Produce a character-for-character copy of the data below.

__________

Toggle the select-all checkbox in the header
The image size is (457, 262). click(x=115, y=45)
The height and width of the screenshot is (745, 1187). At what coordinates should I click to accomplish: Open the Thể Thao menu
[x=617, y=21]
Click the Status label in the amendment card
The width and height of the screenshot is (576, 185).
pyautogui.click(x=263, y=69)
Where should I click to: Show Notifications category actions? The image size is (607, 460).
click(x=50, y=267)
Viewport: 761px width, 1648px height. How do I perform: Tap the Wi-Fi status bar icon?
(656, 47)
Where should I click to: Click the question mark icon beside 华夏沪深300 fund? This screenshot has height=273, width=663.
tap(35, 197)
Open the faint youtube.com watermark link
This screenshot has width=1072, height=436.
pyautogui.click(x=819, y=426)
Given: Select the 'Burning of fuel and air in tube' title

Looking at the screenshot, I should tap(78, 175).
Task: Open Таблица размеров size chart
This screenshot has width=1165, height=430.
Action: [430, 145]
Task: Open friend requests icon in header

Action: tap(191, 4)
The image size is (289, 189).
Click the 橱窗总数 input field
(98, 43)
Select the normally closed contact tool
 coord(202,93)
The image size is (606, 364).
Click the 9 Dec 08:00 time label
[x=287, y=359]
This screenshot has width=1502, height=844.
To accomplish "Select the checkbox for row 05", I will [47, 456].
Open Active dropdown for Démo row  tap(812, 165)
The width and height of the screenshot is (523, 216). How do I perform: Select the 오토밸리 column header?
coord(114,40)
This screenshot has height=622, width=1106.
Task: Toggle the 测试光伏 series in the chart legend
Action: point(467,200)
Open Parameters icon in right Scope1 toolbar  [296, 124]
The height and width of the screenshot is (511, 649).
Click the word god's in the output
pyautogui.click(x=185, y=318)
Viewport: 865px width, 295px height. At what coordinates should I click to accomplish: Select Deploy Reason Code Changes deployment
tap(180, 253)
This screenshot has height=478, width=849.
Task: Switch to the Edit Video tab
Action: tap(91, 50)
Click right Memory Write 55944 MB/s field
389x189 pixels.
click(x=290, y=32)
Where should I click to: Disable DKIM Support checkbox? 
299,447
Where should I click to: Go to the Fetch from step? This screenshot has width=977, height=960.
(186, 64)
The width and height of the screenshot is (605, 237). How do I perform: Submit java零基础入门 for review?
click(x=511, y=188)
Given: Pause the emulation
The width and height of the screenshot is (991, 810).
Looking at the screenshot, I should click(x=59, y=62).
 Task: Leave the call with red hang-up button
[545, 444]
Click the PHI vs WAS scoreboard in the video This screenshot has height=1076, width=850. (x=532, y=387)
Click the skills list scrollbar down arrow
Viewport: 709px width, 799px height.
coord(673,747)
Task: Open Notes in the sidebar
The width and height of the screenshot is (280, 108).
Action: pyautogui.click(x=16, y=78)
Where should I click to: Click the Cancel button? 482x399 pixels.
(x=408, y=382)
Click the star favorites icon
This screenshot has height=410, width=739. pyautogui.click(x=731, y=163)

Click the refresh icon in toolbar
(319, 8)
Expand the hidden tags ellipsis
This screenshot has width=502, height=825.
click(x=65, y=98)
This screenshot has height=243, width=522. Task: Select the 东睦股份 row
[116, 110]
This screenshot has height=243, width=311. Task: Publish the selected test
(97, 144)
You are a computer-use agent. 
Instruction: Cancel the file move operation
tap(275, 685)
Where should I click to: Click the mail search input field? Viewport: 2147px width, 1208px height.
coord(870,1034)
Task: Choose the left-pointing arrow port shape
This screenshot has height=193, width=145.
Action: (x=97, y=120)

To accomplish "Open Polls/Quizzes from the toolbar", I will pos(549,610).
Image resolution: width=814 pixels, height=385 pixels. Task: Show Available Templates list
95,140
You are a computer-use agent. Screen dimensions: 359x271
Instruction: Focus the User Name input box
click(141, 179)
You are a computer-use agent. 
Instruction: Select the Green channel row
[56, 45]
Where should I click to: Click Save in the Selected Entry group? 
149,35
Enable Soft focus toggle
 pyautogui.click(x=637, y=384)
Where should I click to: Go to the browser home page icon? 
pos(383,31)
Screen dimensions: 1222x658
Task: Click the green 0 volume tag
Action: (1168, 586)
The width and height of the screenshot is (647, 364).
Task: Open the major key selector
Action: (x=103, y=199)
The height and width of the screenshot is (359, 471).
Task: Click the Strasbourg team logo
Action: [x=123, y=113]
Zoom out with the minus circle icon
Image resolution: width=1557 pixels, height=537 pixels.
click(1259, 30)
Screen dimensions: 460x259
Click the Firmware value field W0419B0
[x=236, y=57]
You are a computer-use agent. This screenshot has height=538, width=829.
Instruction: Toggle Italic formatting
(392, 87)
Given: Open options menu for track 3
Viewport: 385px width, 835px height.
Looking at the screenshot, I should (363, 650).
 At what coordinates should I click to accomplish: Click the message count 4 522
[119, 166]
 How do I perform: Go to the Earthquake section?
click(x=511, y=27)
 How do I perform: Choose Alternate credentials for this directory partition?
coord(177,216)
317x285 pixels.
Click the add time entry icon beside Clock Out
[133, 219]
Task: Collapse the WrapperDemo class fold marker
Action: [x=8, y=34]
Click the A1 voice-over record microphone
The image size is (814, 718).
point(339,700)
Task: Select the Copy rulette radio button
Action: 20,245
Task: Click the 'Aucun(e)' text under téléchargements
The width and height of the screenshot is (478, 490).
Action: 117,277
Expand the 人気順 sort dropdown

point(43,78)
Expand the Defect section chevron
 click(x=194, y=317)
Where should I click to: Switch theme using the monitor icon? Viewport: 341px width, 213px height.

__________

* [Reply]:
Toggle the select-all checkbox in the header
The image size is (457, 262). click(x=115, y=45)
The height and width of the screenshot is (745, 1187). At what coordinates should I click to accomplish: Open the Thể Thao menu
[x=617, y=21]
Click the Status label in the amendment card
The width and height of the screenshot is (576, 185).
pyautogui.click(x=263, y=69)
Where should I click to: Show Notifications category actions? The image size is (607, 460).
click(x=50, y=267)
Viewport: 761px width, 1648px height. How do I perform: Tap the Wi-Fi status bar icon?
(656, 47)
Where should I click to: Click the question mark icon beside 华夏沪深300 fund? This screenshot has height=273, width=663.
tap(35, 197)
Open the faint youtube.com watermark link
This screenshot has width=1072, height=436.
pyautogui.click(x=819, y=426)
Given: Select the 'Burning of fuel and air in tube' title

Looking at the screenshot, I should tap(78, 175).
Task: Open Таблица размеров size chart
This screenshot has width=1165, height=430.
Action: [430, 145]
Task: Open friend requests icon in header

Action: tap(191, 4)
The image size is (289, 189).
Click the 橱窗总数 input field
(98, 43)
Select the normally closed contact tool
 coord(202,93)
The image size is (606, 364).
Click the 9 Dec 08:00 time label
[x=287, y=359]
This screenshot has width=1502, height=844.
To accomplish "Select the checkbox for row 05", I will [47, 456].
Open Active dropdown for Démo row  tap(812, 165)
The width and height of the screenshot is (523, 216). How do I perform: Select the 오토밸리 column header?
coord(114,40)
This screenshot has height=622, width=1106.
Task: Toggle the 测试光伏 series in the chart legend
Action: point(467,200)
Open Parameters icon in right Scope1 toolbar  [296, 124]
The height and width of the screenshot is (511, 649).
Click the word god's in the output
pyautogui.click(x=185, y=318)
Viewport: 865px width, 295px height. At what coordinates should I click to accomplish: Select Deploy Reason Code Changes deployment
tap(180, 253)
This screenshot has height=478, width=849.
Task: Switch to the Edit Video tab
Action: tap(91, 50)
Click right Memory Write 55944 MB/s field
389x189 pixels.
click(x=290, y=32)
Where should I click to: Disable DKIM Support checkbox? 
299,447
Where should I click to: Go to the Fetch from step? This screenshot has width=977, height=960.
(186, 64)
The width and height of the screenshot is (605, 237). How do I perform: Submit java零基础入门 for review?
click(x=511, y=188)
Given: Pause the emulation
The width and height of the screenshot is (991, 810).
Looking at the screenshot, I should click(x=59, y=62).
 Task: Leave the call with red hang-up button
[545, 444]
Click the PHI vs WAS scoreboard in the video This screenshot has height=1076, width=850. (x=532, y=387)
Click the skills list scrollbar down arrow
Viewport: 709px width, 799px height.
coord(673,747)
Task: Open Notes in the sidebar
The width and height of the screenshot is (280, 108).
Action: pyautogui.click(x=16, y=78)
Where should I click to: Click the Cancel button? 482x399 pixels.
(x=408, y=382)
Click the star favorites icon
This screenshot has height=410, width=739. pyautogui.click(x=731, y=163)

Click the refresh icon in toolbar
(319, 8)
Expand the hidden tags ellipsis
This screenshot has width=502, height=825.
click(x=65, y=98)
This screenshot has height=243, width=522. Task: Select the 东睦股份 row
[116, 110]
This screenshot has height=243, width=311. Task: Publish the selected test
(97, 144)
You are a computer-use agent. 
Instruction: Cancel the file move operation
tap(275, 685)
Where should I click to: Click the mail search input field? Viewport: 2147px width, 1208px height.
coord(870,1034)
Task: Choose the left-pointing arrow port shape
This screenshot has height=193, width=145.
Action: (x=97, y=120)

To accomplish "Open Polls/Quizzes from the toolbar", I will pos(549,610).
Image resolution: width=814 pixels, height=385 pixels. Task: Show Available Templates list
95,140
You are a computer-use agent. Screen dimensions: 359x271
Instruction: Focus the User Name input box
click(141, 179)
You are a computer-use agent. 
Instruction: Select the Green channel row
[56, 45]
Where should I click to: Click Save in the Selected Entry group? 
149,35
Enable Soft focus toggle
 pyautogui.click(x=637, y=384)
Where should I click to: Go to the browser home page icon? 
pos(383,31)
Screen dimensions: 1222x658
Task: Click the green 0 volume tag
Action: (1168, 586)
The width and height of the screenshot is (647, 364).
Task: Open the major key selector
Action: (x=103, y=199)
The height and width of the screenshot is (359, 471).
Task: Click the Strasbourg team logo
Action: [x=123, y=113]
Zoom out with the minus circle icon
Image resolution: width=1557 pixels, height=537 pixels.
click(1259, 30)
Screen dimensions: 460x259
Click the Firmware value field W0419B0
[x=236, y=57]
You are a computer-use agent. This screenshot has height=538, width=829.
Instruction: Toggle Italic formatting
(392, 87)
Given: Open options menu for track 3
Viewport: 385px width, 835px height.
Looking at the screenshot, I should (363, 650).
 At what coordinates should I click to accomplish: Click the message count 4 522
[119, 166]
 How do I perform: Go to the Earthquake section?
click(x=511, y=27)
 How do I perform: Choose Alternate credentials for this directory partition?
coord(177,216)
317x285 pixels.
Click the add time entry icon beside Clock Out
[133, 219]
Task: Collapse the WrapperDemo class fold marker
Action: [x=8, y=34]
Click the A1 voice-over record microphone
The image size is (814, 718).
point(339,700)
Task: Select the Copy rulette radio button
Action: 20,245
Task: Click the 'Aucun(e)' text under téléchargements
The width and height of the screenshot is (478, 490).
Action: 117,277
Expand the 人気順 sort dropdown

point(43,78)
Expand the Defect section chevron
 click(x=194, y=317)
Where should I click to: Switch theme using the monitor icon? Viewport: 341px width, 213px height.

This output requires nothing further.